▶ Task item
Copy everything from "These can be" down to "AI, and Modular." in the AI infrastructure passage, word for word.

▶ Document section
These can be MLOps4 products, which are a suite of software products that help humans in developing and operationalising ML systems. These products can provide workflow management, cloud resources, tooling, and versioning across the entire ML lifecycle, and are considered key catalysts to the adoption of AI in industry. There are many flavours of MLOps out there, including those that specialise in a particular stage of the lifecycle (e.g. data annotation, model fine-tuning), end-to-end solutions, tools for low-code users or experienced engineers, and tools that are specific to a single domain (e.g. vision, language) or applicable to a wide range of them. Cloud providers like Snowflake, Google, Microsoft, and AWS have moved into this space, leveraging their position as entrenched data platforms. “AI-first” companies also compete including Landing AI, Databricks, Snorkel AI, and Modular.

AI infrastructure companies also develop specialised hardware, such as AI microchips. These are designed to accelerate ML applications, as traditional general-purpose processors are inefficient at running heavy ML workloads. Companies that manufacture these microchips often adopt a cloud computing business model, and include Graphcore, Cerebras, Esperanto AI, and Google.

AI microcontrollers are another type of specialised hardware that allow edge devices to handle deep learning inference workloads without needing to send data to a remote server, improving the speed and efficiency of the process. Applications that benefit from this include those that require low-latency inference at the edge, such as autonomous driving and surveillance. Examples of companies that produce these microcontrollers are Hailo AI and Arcturus.

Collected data
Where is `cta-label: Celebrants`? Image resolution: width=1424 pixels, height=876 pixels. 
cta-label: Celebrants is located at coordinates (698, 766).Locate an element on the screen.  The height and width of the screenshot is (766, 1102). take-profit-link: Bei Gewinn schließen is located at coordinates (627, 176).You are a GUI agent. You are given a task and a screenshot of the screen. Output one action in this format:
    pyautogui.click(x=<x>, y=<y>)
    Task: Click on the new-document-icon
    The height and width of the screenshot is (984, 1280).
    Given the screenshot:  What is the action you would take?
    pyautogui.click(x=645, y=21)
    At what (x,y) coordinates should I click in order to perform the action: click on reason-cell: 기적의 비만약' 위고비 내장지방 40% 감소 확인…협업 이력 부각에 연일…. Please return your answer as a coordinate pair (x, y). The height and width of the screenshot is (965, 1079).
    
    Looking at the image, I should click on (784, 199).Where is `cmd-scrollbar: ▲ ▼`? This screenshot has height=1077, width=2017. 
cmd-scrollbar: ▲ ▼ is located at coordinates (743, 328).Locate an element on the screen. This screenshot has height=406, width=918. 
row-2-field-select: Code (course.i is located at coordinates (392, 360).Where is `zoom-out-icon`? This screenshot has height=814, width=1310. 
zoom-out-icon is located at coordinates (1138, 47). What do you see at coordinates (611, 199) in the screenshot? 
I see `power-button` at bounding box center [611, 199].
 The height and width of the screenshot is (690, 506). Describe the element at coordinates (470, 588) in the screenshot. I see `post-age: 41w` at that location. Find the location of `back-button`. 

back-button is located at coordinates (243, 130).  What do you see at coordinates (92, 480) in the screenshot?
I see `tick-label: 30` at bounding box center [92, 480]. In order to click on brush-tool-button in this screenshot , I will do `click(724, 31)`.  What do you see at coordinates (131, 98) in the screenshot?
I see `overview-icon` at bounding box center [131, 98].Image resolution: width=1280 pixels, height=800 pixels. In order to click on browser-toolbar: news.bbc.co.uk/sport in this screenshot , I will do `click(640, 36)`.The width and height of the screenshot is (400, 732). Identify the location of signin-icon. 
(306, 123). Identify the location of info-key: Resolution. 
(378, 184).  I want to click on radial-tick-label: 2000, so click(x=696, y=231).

▶ Solution
These can be MLOps4 products, which are a suite of software products that help humans in developing and operationalising ML systems. These products can provide workflow management, cloud resources, tooling, and versioning across the entire ML lifecycle, and are considered key catalysts to the adoption of AI in industry. There are many flavours of MLOps out there, including those that specialise in a particular stage of the lifecycle (e.g. data annotation, model fine-tuning), end-to-end solutions, tools for low-code users or experienced engineers, and tools that are specific to a single domain (e.g. vision, language) or applicable to a wide range of them. Cloud providers like Snowflake, Google, Microsoft, and AWS have moved into this space, leveraging their position as entrenched data platforms. “AI-first” companies also compete including Landing AI, Databricks, Snorkel AI, and Modular.